How smart is he? How emotional is he? How moral is he? How sexual is he? How skilled is he in fighting?
Does he have a weak spot? Is it emotional or intellectual? Why?
And -- HECK!!!-- what if the protag is the villain?
So here I am... pondering who the heck I could bump up to the status of CT's main villain.
Cyrt? He represents the worst of the Wheel Clan (at least in Psal's eyes) He believes in the tribe's eugenicist ideals and hates it that the king allowed the lame disabled Psal to live. But he's really a bully and a trouble maker. And although he has a grudge he doesn't really think in the longterm. He's more impetuous. So yeah troublesome but not really great villain material.
Gaal? I really love Gaal. He has a woundedness like Naom in Wind Follower. Like Psal, he is also an outsider. But there's nothing physically wrong with his body. He brings out an emotional connection in me. I want to hold him and be loved by him. Yeah, just like Noam. But do I want him to be so like Noam? I don't want my villains in my books to be duplicates. He's a mirror image of Psal in many ways... and he wants to befriend Psal who rejects his friendship. He gets very nasty after that. But he's not really evil in the beginning. So how can he be a villain after being kind and neutral in the beginning?

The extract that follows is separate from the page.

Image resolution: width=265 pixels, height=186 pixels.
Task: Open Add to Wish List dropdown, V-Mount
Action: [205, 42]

Ezbel, the chief of the Voca clan? She's nasty, cruel, vindictive. And she is searching for the Constant Tower because she wants to rule the world. She also knows how to keen in daytime. But she is pretty much outside of Psal's reality and reach throughout the whole book. How evil can she be and how can she move the plot ahead if she's off in the distance murdering women and stealing babies? She's too far off plotting evil to affect Psal's motivation, conflicts, goals?

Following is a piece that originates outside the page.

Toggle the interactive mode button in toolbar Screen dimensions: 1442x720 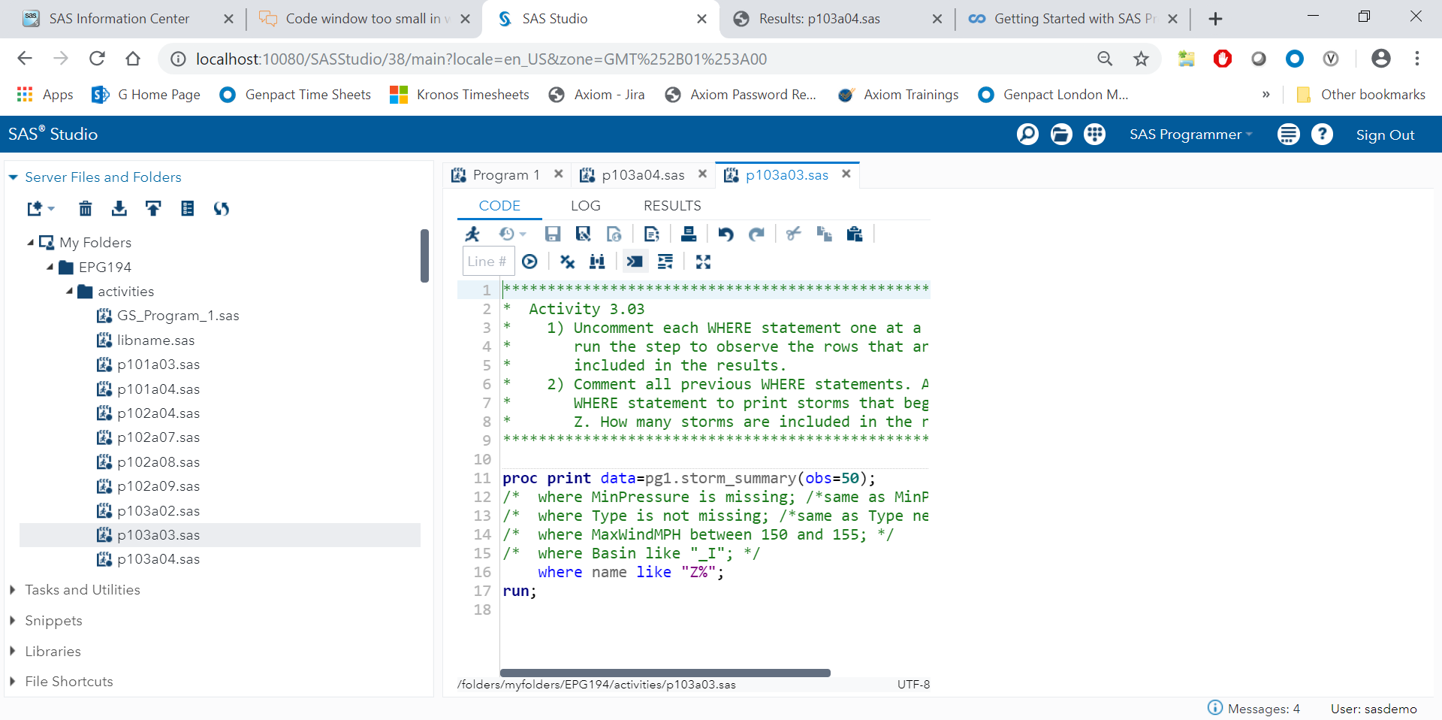635,262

Prince Netophah, Psal's brother? He's the best of Wheel Clan warriors and has all their virtues and none of their flaws. He's kind and understanding. Trouble is Psal hates him and treats him like dirt. Another problem is that although Psal sees all Netophah's goodness as evil (because Psal hates his clan) Netophah isn't inclined to harming his brother.
Chief Samat, the chief of the Peacock clan? No, this wouldn't work. Samat is an enemy, someone Psal is warring against. But he's not an antagonist.

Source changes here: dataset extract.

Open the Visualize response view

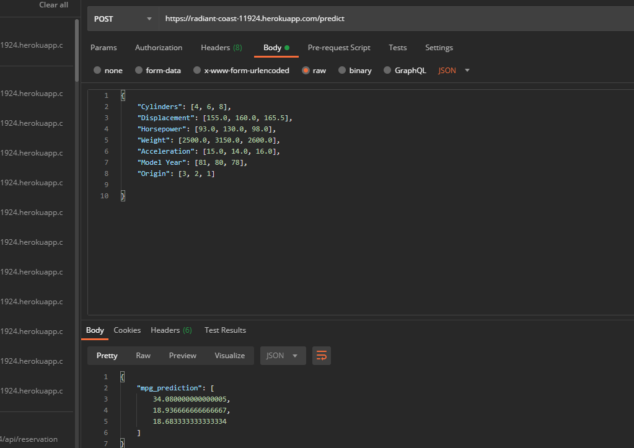(x=229, y=355)
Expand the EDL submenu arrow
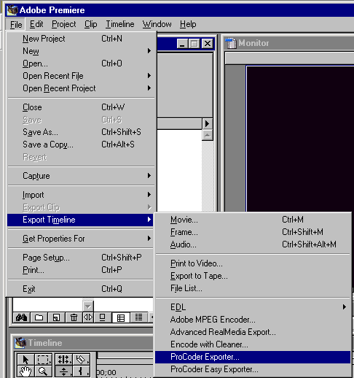Screen dimensions: 354x378 click(x=344, y=307)
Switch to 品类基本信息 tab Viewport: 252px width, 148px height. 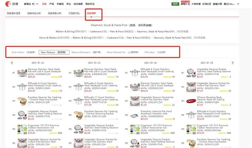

The entire clan as an entity? There's a thought. A communal villainy, a communal villain. The entire actions of the clan bothering Psal. Everything they do pisses him off. Psal has had the bad luck to be born into a clan he considers evil but the set up of the world is that he cannot leave.
So there I was pondering....
Then
I dreamed of a mennonite community and a boy pushes them out of the home they all dwell in. They knock down the walls and say to him: "Why do you do this to us? We're family!" I think it was my dream telling me that I should have a communal villain.
The more I think about it, the more I think Psal the protag has the capacity to go overboard. But do I want my protag, Psal, to so totally lose his bearings? But in a situation with communal evil -- the family/tribe as evil, the clan as people one must stick with but whom one does not like-- AAARGH!!!! But I think the communal villain thing is the best thing. They are the ones who do things.... and push Psal's buttons.
This would mean that we must hate the Wheel Clan as much as Psal hates it. But we're cocooned inside this clan. We are surrounded by them. We're in their longhouse and Psal's claustrophobia should become ours. The readers will have to hate the people they are reading about and living with. Uhmmmm. Gotta think.
Can't think of a story or a film with a communal villain. Gotta think.
But also I want to thank God for the first dream telling me about the villain problem and then the second dream telling me the answer to the villain problem.
This will be a blog for Christians, for people who are part of a minority, for writers. I'm a poet, essayist, devotionalist, reviewer and writer of speculative fiction.Let God be true...and every man a liar.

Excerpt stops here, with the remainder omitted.